Exercise aim:
Express the data from the start down to the line containing "[x=151, y=357]" as a two-column CSV headed instruction and response, one row per item. Put each text and its answer in a single quoted field, with line breaks turned into spaces, and leave the pictures out.

Exercise inputs:
::::::::::

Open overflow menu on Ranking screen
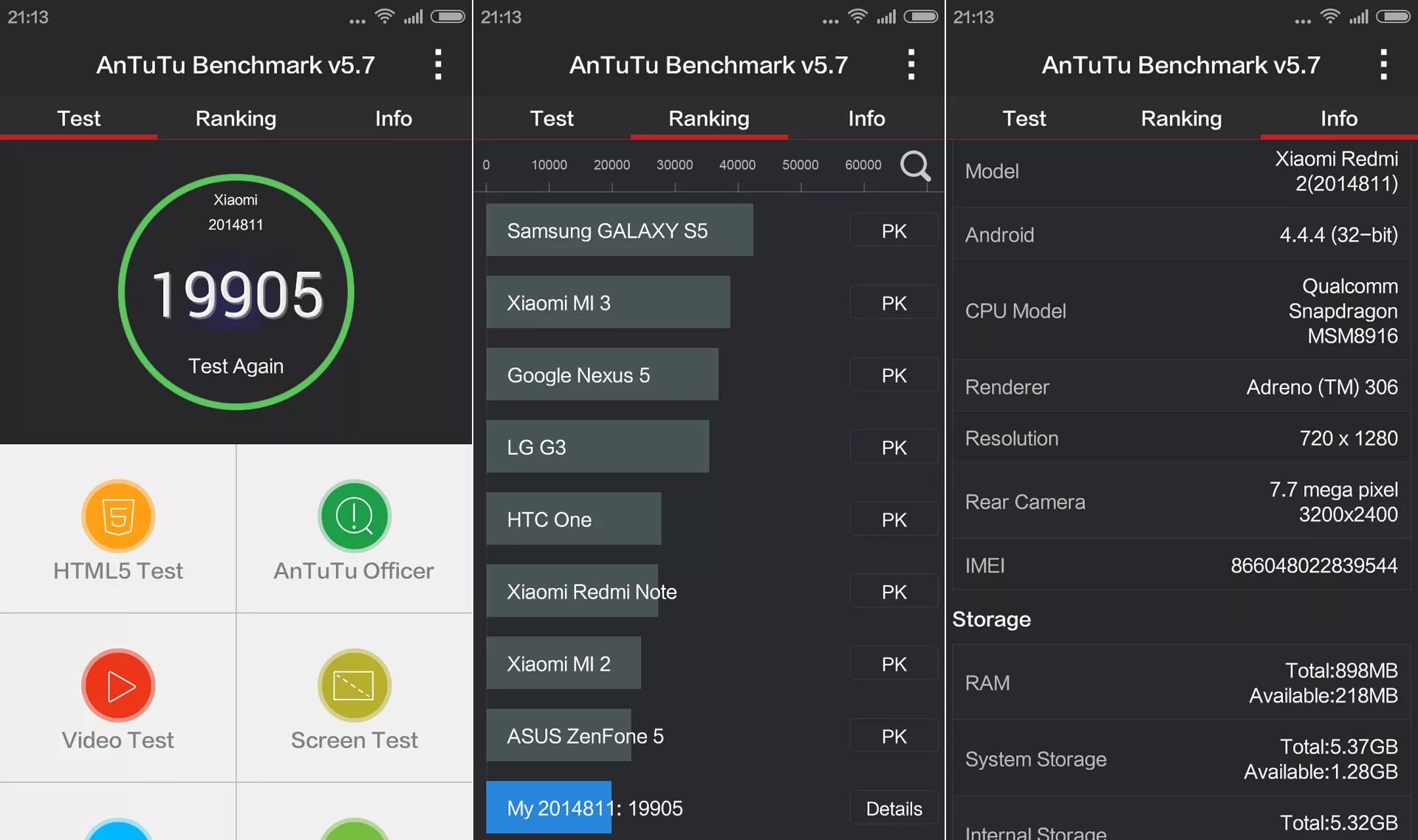Viewport: 1418px width, 840px height. (911, 65)
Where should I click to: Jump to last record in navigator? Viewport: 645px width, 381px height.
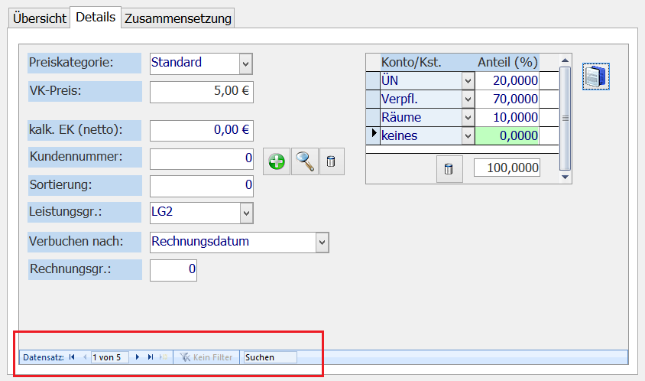[x=151, y=357]
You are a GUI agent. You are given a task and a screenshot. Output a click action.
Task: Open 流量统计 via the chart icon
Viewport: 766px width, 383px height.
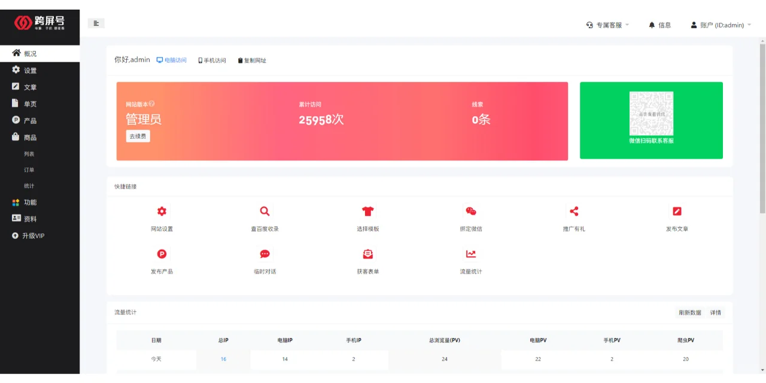click(471, 254)
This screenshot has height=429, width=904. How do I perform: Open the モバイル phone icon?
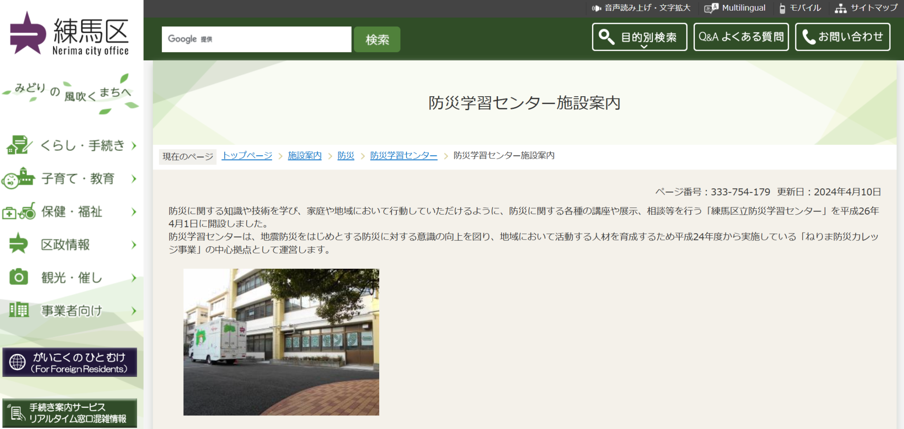coord(782,8)
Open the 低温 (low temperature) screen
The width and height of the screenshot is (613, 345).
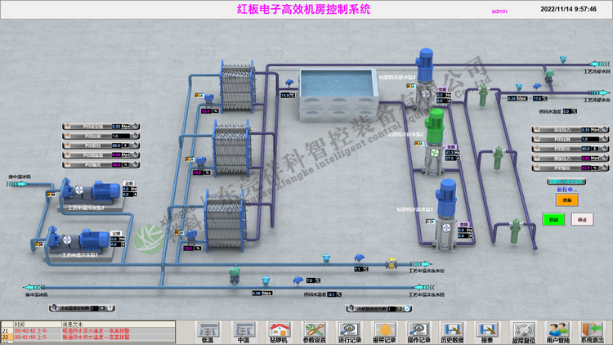207,330
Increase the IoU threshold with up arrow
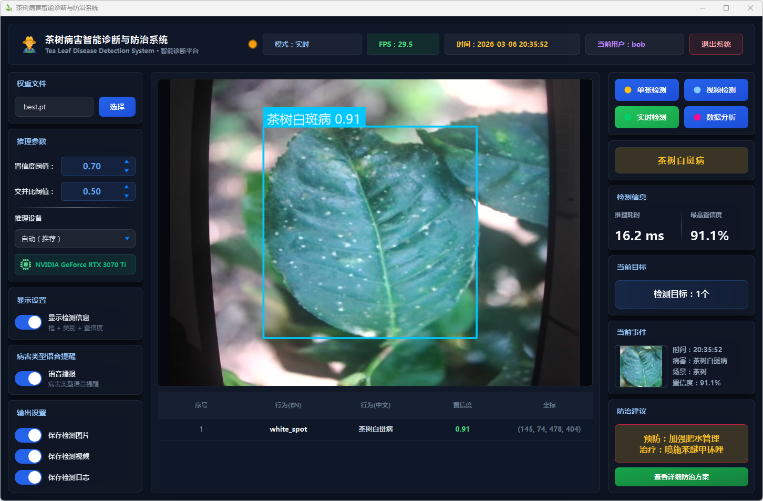The image size is (763, 501). [127, 187]
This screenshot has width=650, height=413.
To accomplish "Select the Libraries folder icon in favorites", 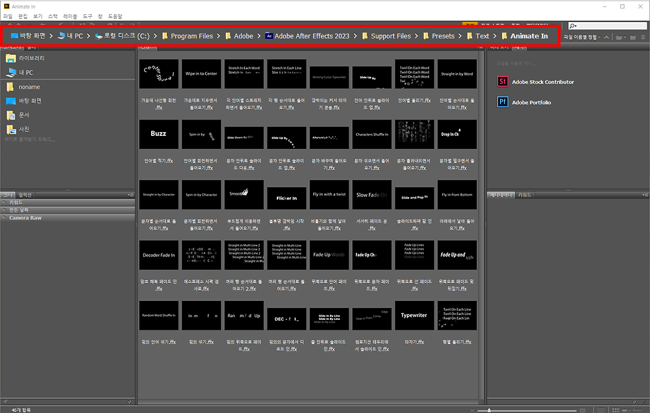I will (x=10, y=58).
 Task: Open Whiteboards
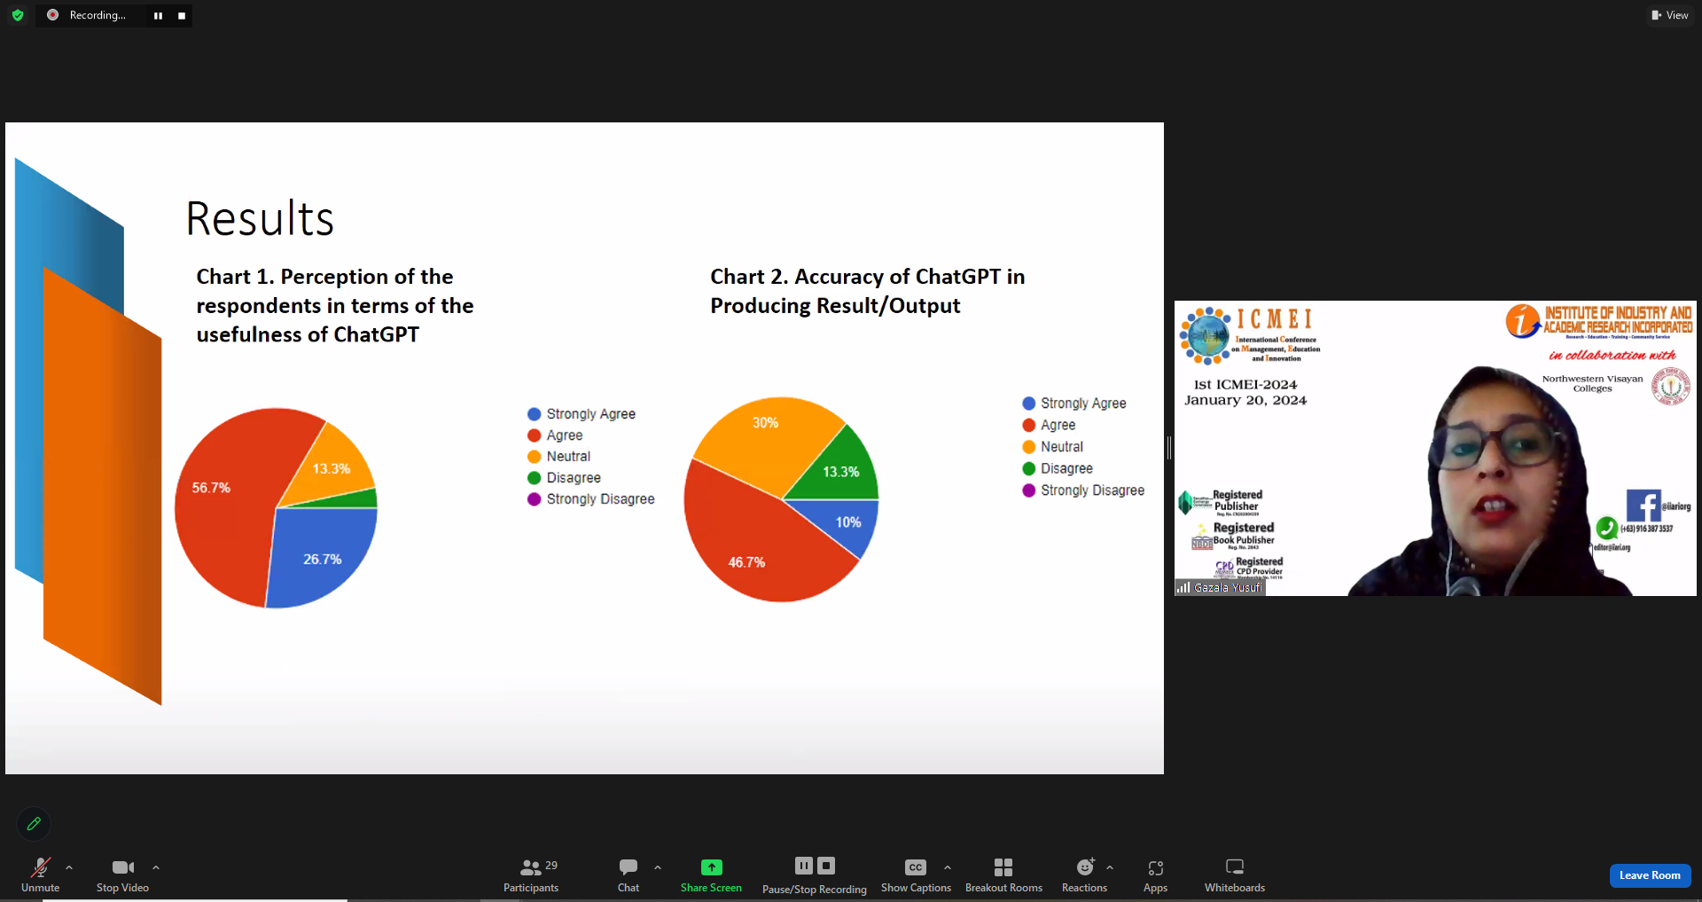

::::::::::

Final result:
instruction,response
"Open overflow menu on Ranking screen","Viewport: 1418px width, 840px height. (911, 65)"
"Where should I click to: Jump to last record in navigator? Viewport: 645px width, 381px height.","[x=151, y=357]"